[[ EXCERPTED TEXT open ]]
Father Augusto Zampini Davies is a RC priest, Moral Theologian and theological advisor to CAFOD. In the second of a series of blogs, Father Augusto explains how caring for creation is at the heart of the Easter message.
The environmental question brings together two central elements of Church teaching: promoting human development and caring for creation. This may sound overwhelming; some may feel it is too broad, or that it is exclusively related to scientists and experts. And including these concerns into our already busy and moving activities of the Easter season can be exasperating. Yet as Christians we have important reasons to consider the environmental question.
Caring for creation in Nicaragua
First, many of our brothers and sisters across the world experience the disastrous effects of climate change on a daily basis. For example in Nicaragua, crops are failing due to the extreme drought.
Lázaro Gutierrez is a teacher in the community of Santa Ana in the dry corridor of Nicaragua. Lázaro has seen the struggles which the families of his students have faced over the last few years due to the changing climate. With the support of our partner Caritas Jinotega, he has been working with the children to learn how to care for the environment and live sustainably.
Lázaro has a dream for the school. With our partner Caritas Jinotega he has been working to create a school garden, with fruit trees and vegetable plots, so the children can learn about nutrition and growing food and share what they learn with their families. He looks forward to the day when the trees they are planting now grow tall and throw shade where the children can sit and play at break times.
The meaning of redemption
At Easter, we celebrate that Christ has risen from the dead and set us free from our sins, instilling hope amongst the futility of death. The Spirit of the Resurrection, delivered to us as a gift, empowers us to be agents of God’s rejuvenating light. Disseminating this light so as to colour the blackness of death, whether physical, moral, social, or environmental, is a crucial task of Christ’s disciples. The lighting of candles at the Easter Vigil Mass symbolises how each of us are called to shine Christ’s light into the world.
If people like Lázaro’s students in Nicaragua are suffering from the dimness of environmental problems, they deserve our
assistance. However, they need more than immediate aid to survive; they need a change in the environmental conditions that are hurting them deeply. Inspired by the creative Spirit of Easter, we are invited to an environmental conversion, as we have compassion for our neighbours and the earth. We hope this will generate novel conditions where people can live well, and enable future generations to flourish.
A second motivation for reflecting on the environmental question at Easter is related to the meaning of redemption. The term ‘redeemer’, in the Old Testament, means literally the one who rescues, who buys back. It was generally applied to those Israelites who paid a sum of money to purchase something that was lost, occasionally their own relatives, who were about to become slaves due to some debt they owed. The main characteristics of the redeemer were that they would be willing and able to pay. By recovering his ‘enslaved’ relatives, the redeemer then freed them, enabling them to restart their lives (cf. Leviticus 25:23-28).
[[ EXCERPTED TEXT closed ]]
[[ SUPPLIED MATERIAL open ]]
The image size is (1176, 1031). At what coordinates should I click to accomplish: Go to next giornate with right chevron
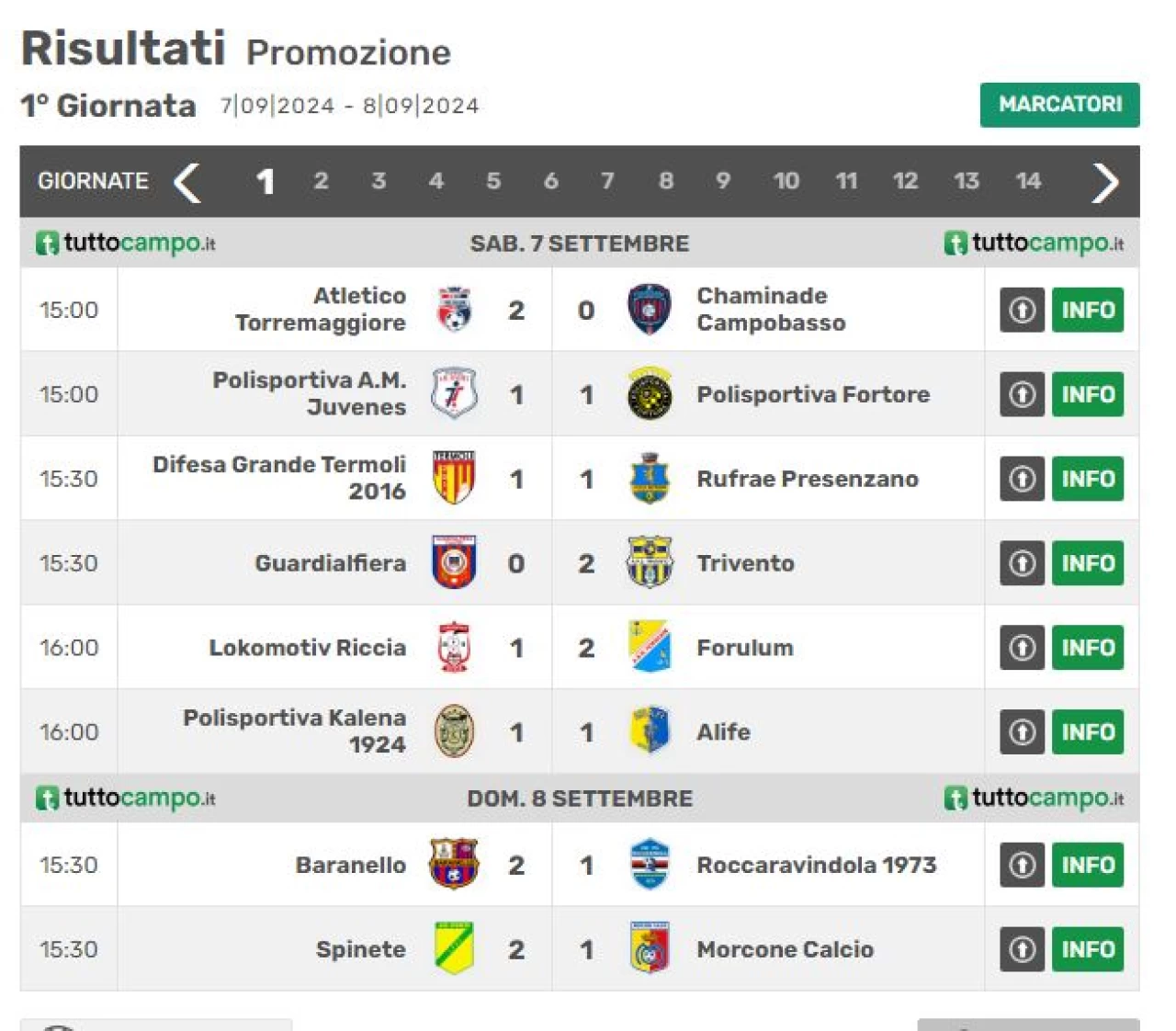[1105, 182]
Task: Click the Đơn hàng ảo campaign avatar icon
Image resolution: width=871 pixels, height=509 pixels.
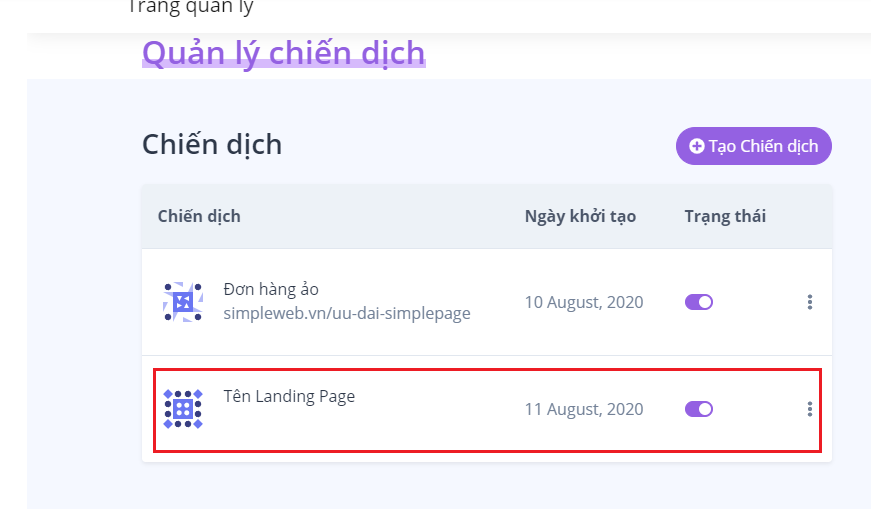Action: 183,302
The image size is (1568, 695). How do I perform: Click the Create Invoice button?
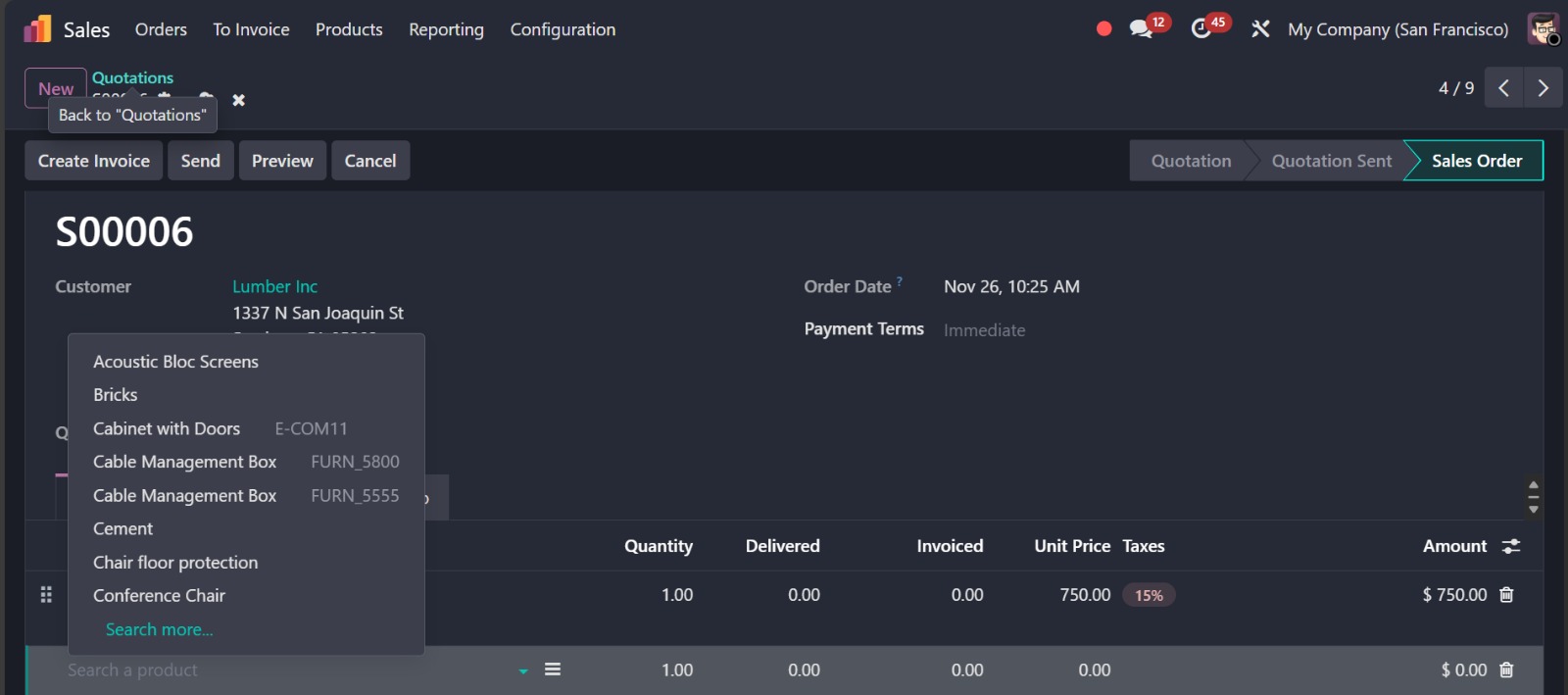coord(94,161)
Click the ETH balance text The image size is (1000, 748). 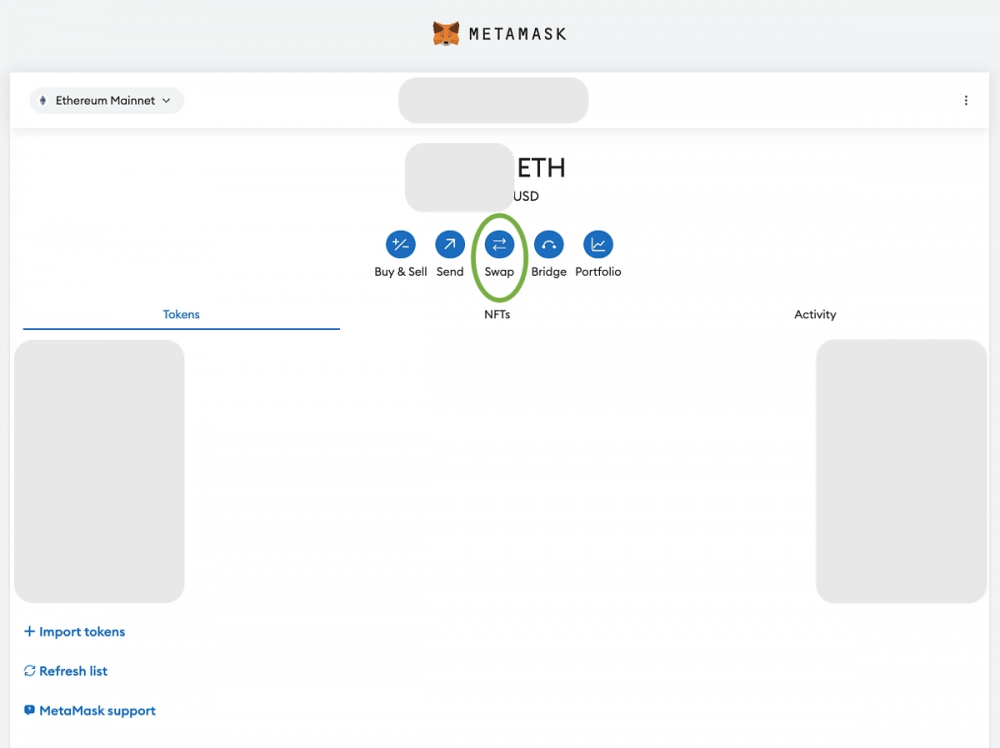tap(541, 168)
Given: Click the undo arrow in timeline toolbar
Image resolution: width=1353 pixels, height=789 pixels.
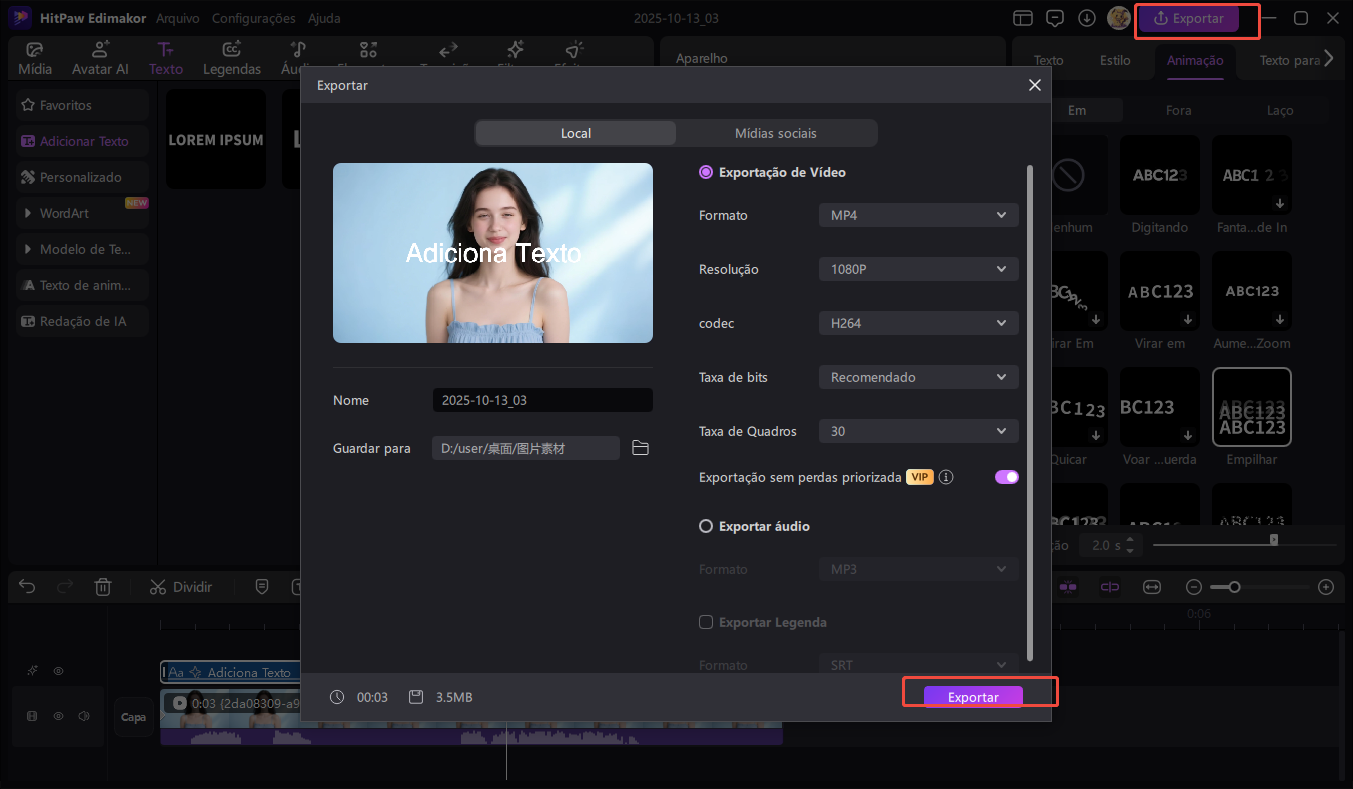Looking at the screenshot, I should pyautogui.click(x=28, y=587).
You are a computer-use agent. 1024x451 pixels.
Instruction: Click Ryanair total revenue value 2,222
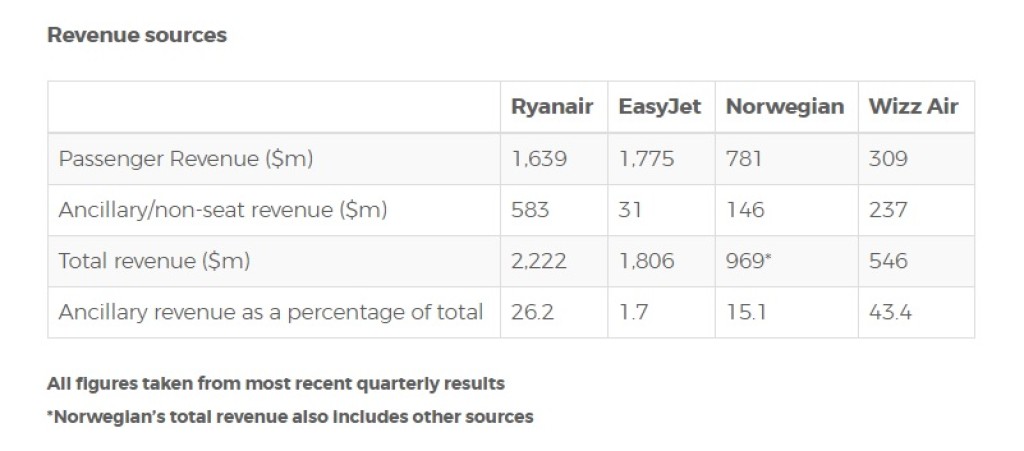coord(539,261)
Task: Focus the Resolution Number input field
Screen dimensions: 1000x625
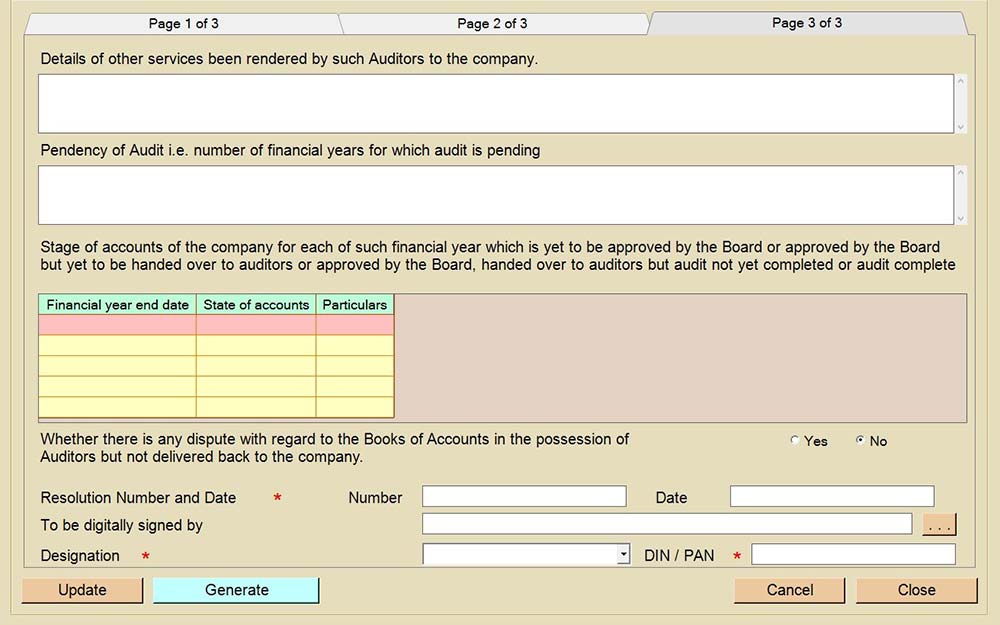Action: pyautogui.click(x=524, y=497)
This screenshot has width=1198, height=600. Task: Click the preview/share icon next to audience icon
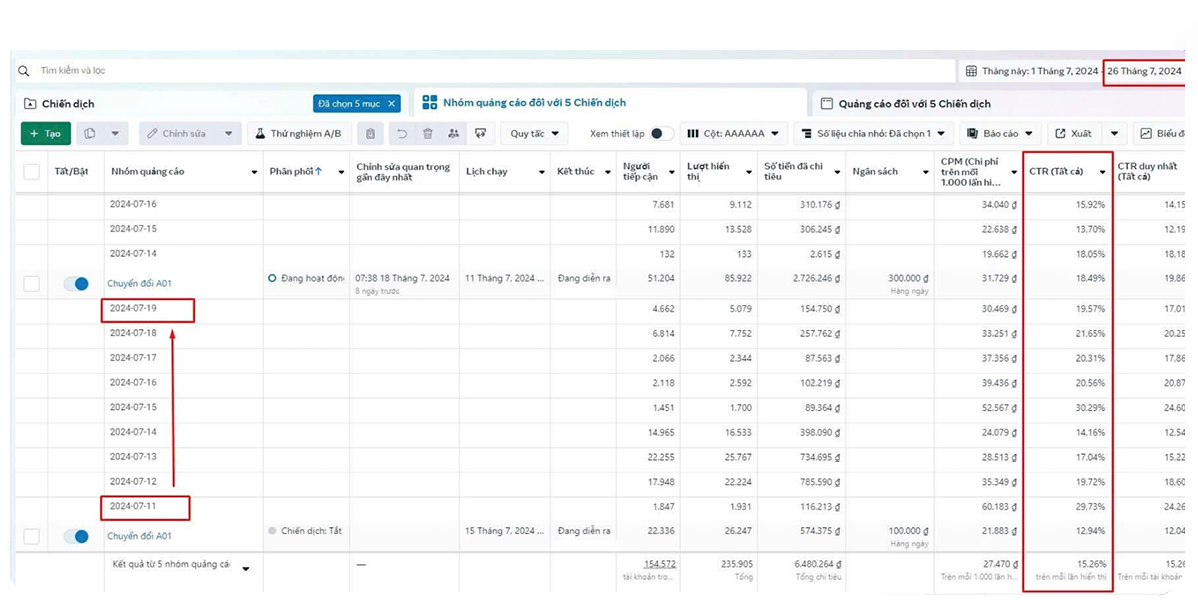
[[ SUPPLIED MATERIAL closed ]]
* _HOW TO COMPLETE THIS TASK_
Please say whether each statement below agrees with the blog post on caring for creation at Easter, and give yes or no with the deciding words from the post. (a) Lázaro Gutierrez teaches in the community of Santa Ana. (b) The planned school garden will have only vegetable plots. (c) In the Old Testament, the term "redeemer" literally means the one who rescues, who buys back.

* _ANSWER SPACE_
(a) Yes: "Lázaro Gutierrez is a teacher in the community of Santa Ana in the dry corridor of Nicaragua."
(b) No: "to create a school garden, with fruit trees and vegetable plots"
(c) Yes: "The term ‘redeemer’, in the Old Testament, means literally the one who rescues, who buys back."